GIVEN ENTRIES ->
----

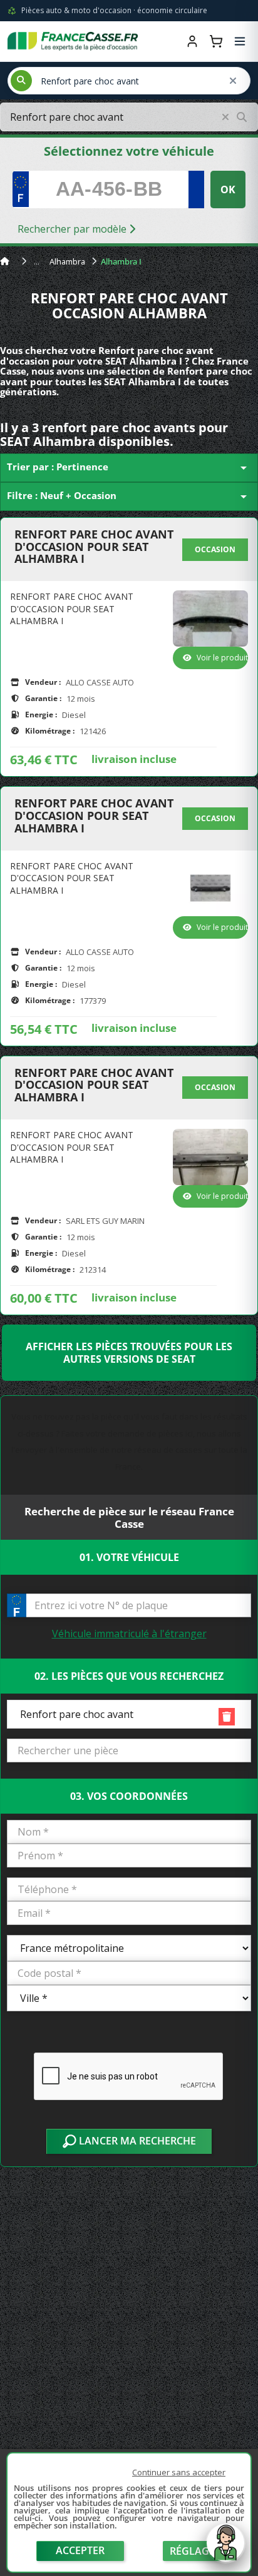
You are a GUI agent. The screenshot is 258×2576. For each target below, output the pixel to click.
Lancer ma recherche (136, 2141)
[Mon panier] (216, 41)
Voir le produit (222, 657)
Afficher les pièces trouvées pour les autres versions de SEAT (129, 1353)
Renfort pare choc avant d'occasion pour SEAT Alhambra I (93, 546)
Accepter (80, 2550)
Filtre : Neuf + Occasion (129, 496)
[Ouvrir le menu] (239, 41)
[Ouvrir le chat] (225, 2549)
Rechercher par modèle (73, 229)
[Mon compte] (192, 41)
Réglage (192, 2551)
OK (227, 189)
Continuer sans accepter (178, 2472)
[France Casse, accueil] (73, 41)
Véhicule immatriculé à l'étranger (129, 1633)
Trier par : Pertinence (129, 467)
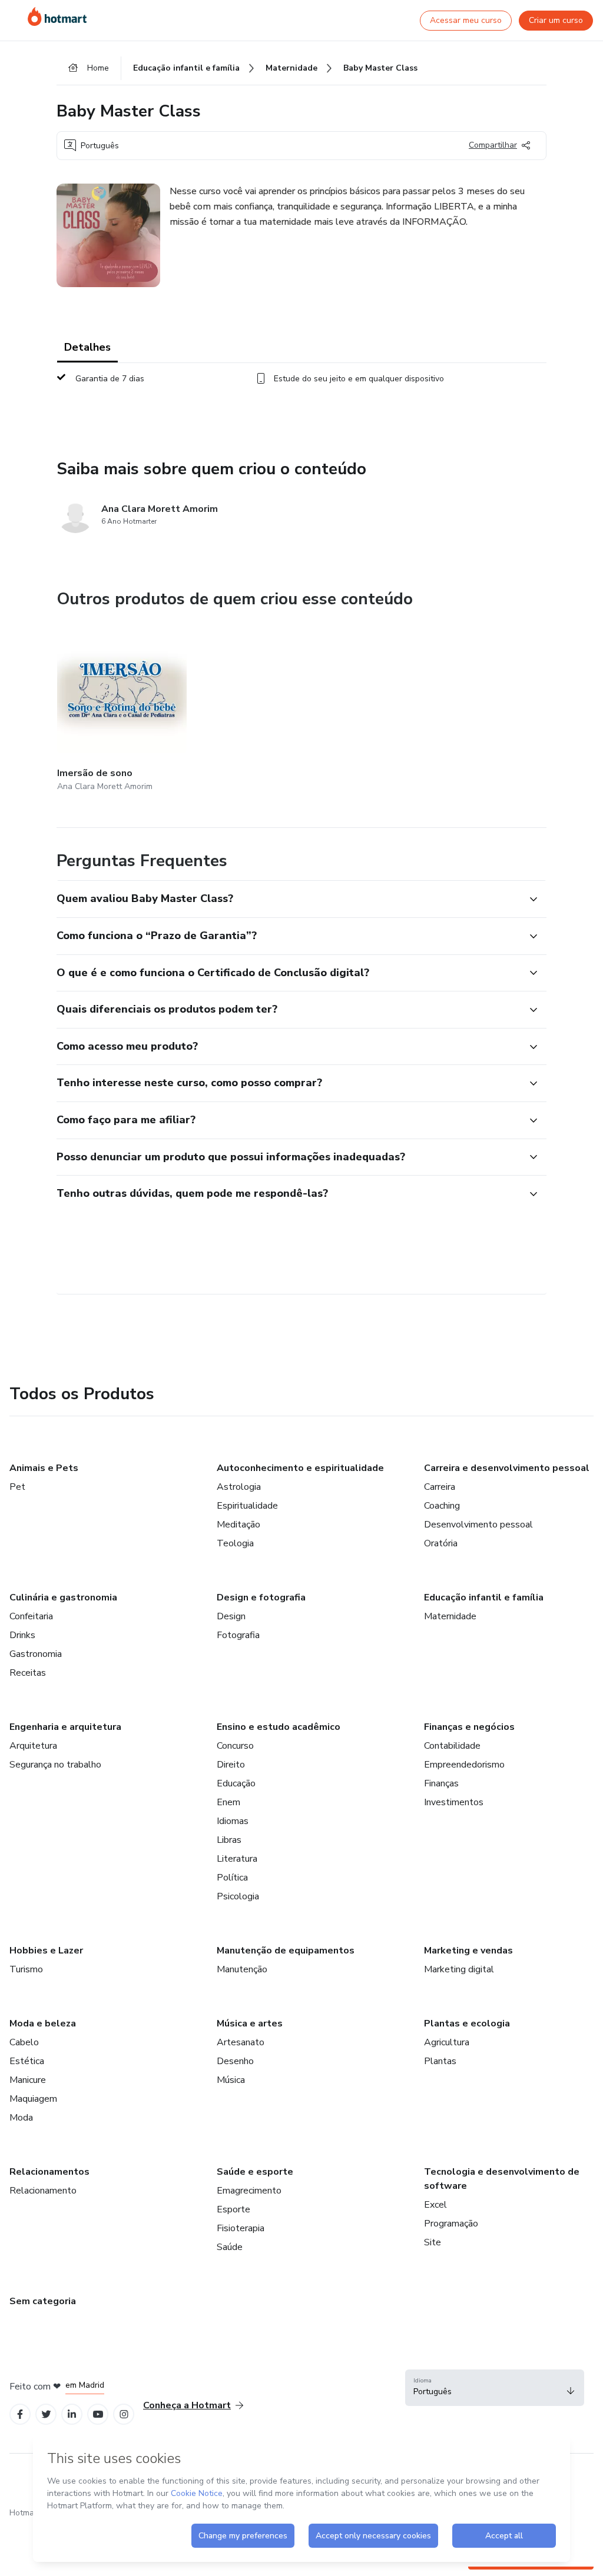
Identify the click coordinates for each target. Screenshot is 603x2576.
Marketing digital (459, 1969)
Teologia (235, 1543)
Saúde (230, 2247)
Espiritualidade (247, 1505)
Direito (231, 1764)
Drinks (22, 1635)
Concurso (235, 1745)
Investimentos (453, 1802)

----

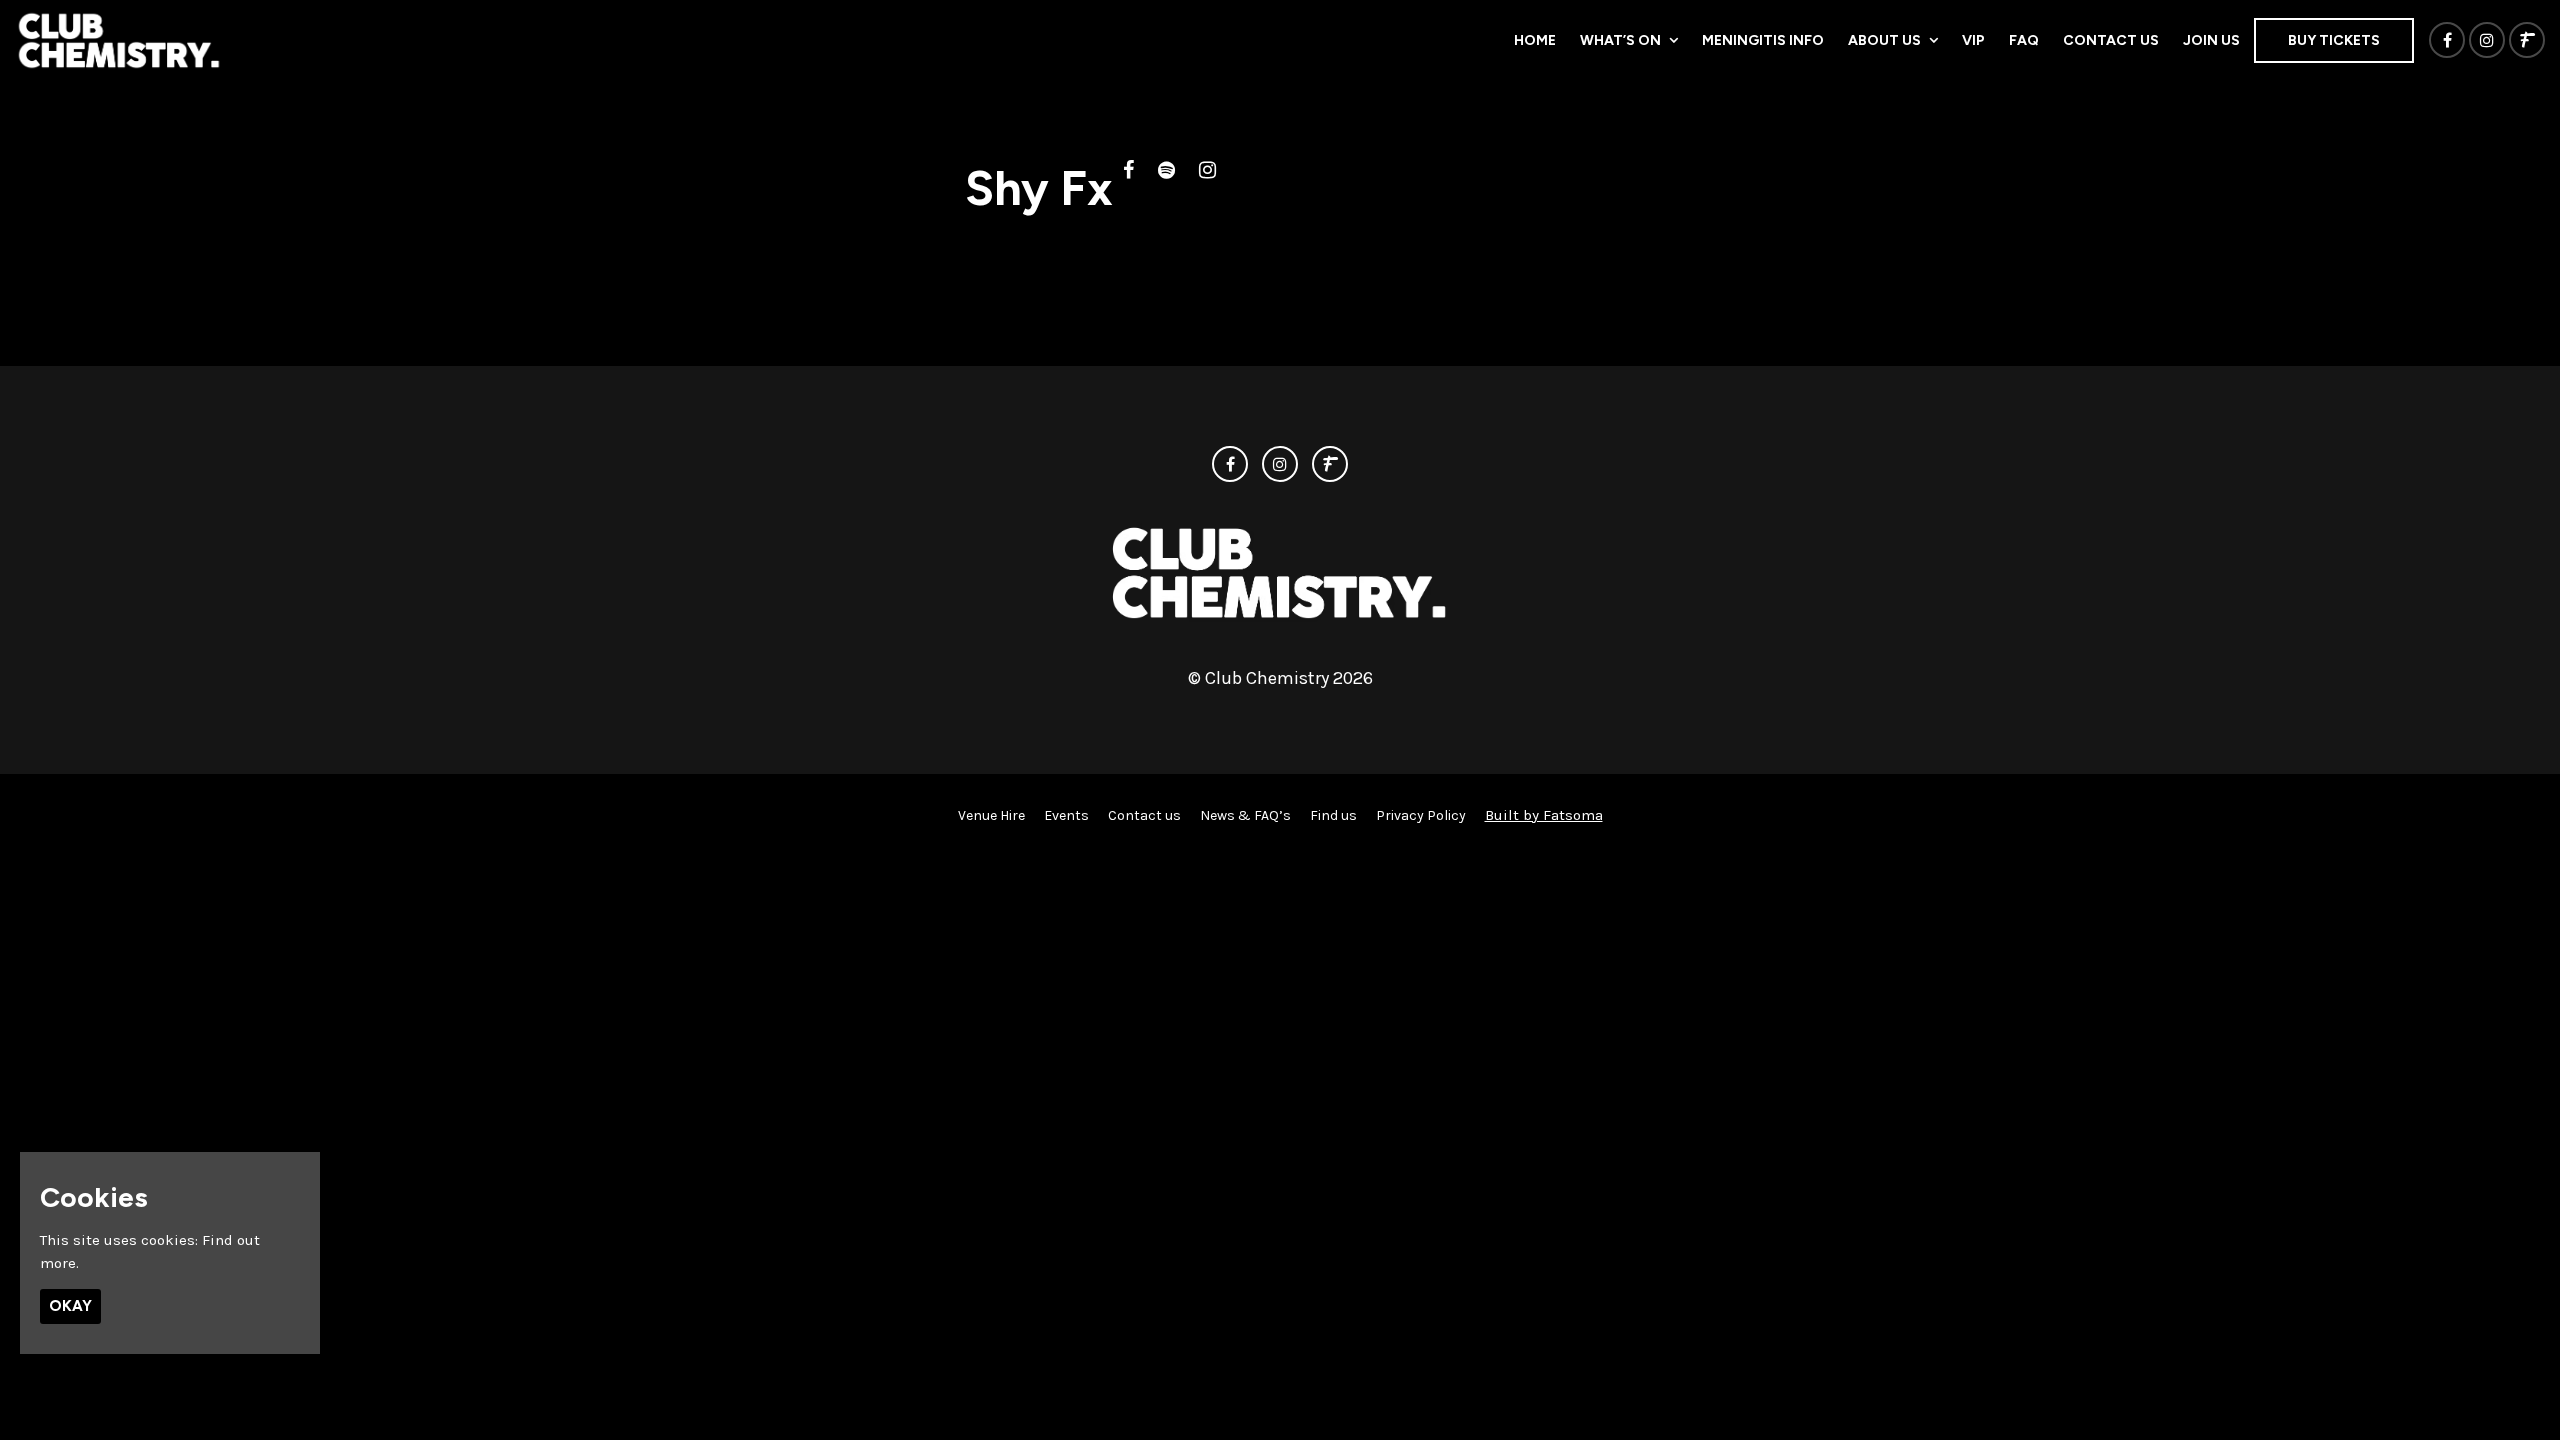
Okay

----

TASK DESCRIPTION ->
From the records above, copy exactly the stretch from the line holding "[Mon compte] (192, 41)" through the line holding "Teologia (235, 1543)", both ends included, without the pictures.

TASK RESPONSE ->
[Mon compte] (192, 41)
Réglage (192, 2551)
OK (227, 189)
Continuer sans accepter (178, 2472)
[France Casse, accueil] (73, 41)
Véhicule immatriculé à l'étranger (129, 1633)
Trier par : Pertinence (129, 467)
Identify the click coordinates for each target. Screenshot is 603x2576.
Marketing digital (459, 1969)
Teologia (235, 1543)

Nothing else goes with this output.